My mom sighed and looked down at the tablet on the end table, as if she'd rather be reading. When she looked up again, she said, “It's complicated, Aidan.”

“Why can't you just tell me what we're dealing with?” I said, and I could hear my voice climb a little higher.

“Because it will change everything I've done to protect you. It's not possible. Just bear with me a while longer. I'll fix things right, I swear.”

“Then why don't you start by teaching me what I can do?” I asked. I'd been burning to ask her for weeks now.

“Aidan,” she said, “you don't want to know these things. Trust me. Trust that I would put all of this down if I could.”

She looked at the Christmas tree in the corner of the room then, at the strings of lights still glowing and the ornaments still hanging off the branches. “We should probably take that down,” she said, “shouldn't we?”

Another closed door, I realized. Another dead-end discussion. I could have continued to press her, but I knew by my mom's tone that she was finished, that the only thing I'd get from her after this point was either going to be a moment of pretending to be close like we'd been when I was a little kid, taking down the tree, rehashing holiday memories, or else a heated, hurtful argument.

So I nodded, agreeing to help take down the tree, agreeing to let her change the subject.

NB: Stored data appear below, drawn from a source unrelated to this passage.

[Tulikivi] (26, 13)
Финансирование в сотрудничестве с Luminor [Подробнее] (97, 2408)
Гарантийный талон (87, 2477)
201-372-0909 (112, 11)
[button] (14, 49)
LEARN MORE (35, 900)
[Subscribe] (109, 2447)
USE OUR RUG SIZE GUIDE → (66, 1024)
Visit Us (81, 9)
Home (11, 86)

I spent the next hour with her, removing the satin bulbs and gingerbread, the cords of lights and the ornaments constructed with toothpicks and Popsicle sticks—things Toby and I had made back in elementary school. That I had ever been so small, so young, so unknowing, was hard for me to believe. Where had all the time gone, and how did it go so quickly? Or had it gone anywhere? Had it instead taken on a particular shape? Had we somehow molded time into these childish ornaments with our tiny hands and stored it that way, held inside them?

My mom had difficulty getting rid of things that had to do with her kids: photos, essays, finger paintings, athletic trophies, 4-H ribbons. So when I commented on how the ornaments we'd made as kids were shoddy and should probably be thrown away, she said, “One day you'll want as many of these things as you can get.” And when I asked why, she said, “Because they'll remind you of who you are when you forget yourself.”

“I've already forgotten myself, though,” I said, and she looked at me through the branches like I'd just slapped her.

A fight was about to break out, but I'd made a fair assessment of my life right then, I felt. Hadn't she admitted to hiding memories from me? Hadn't she avoided telling me more when I'd asked just an hour earlier?

Before she had a chance to argue, though, the back door slammed open so hard it shook the entire house. A second later, Toby burst into the living room where we'd been plucking candy canes off the tree branches. His face glistened, his cheeks were flushed red, and his eyes were filled with terror. His lips trembled as he tried to speak, and when he finally got his mouth open, he shouted the words “He's dead! Oh my God, Dad's dead!”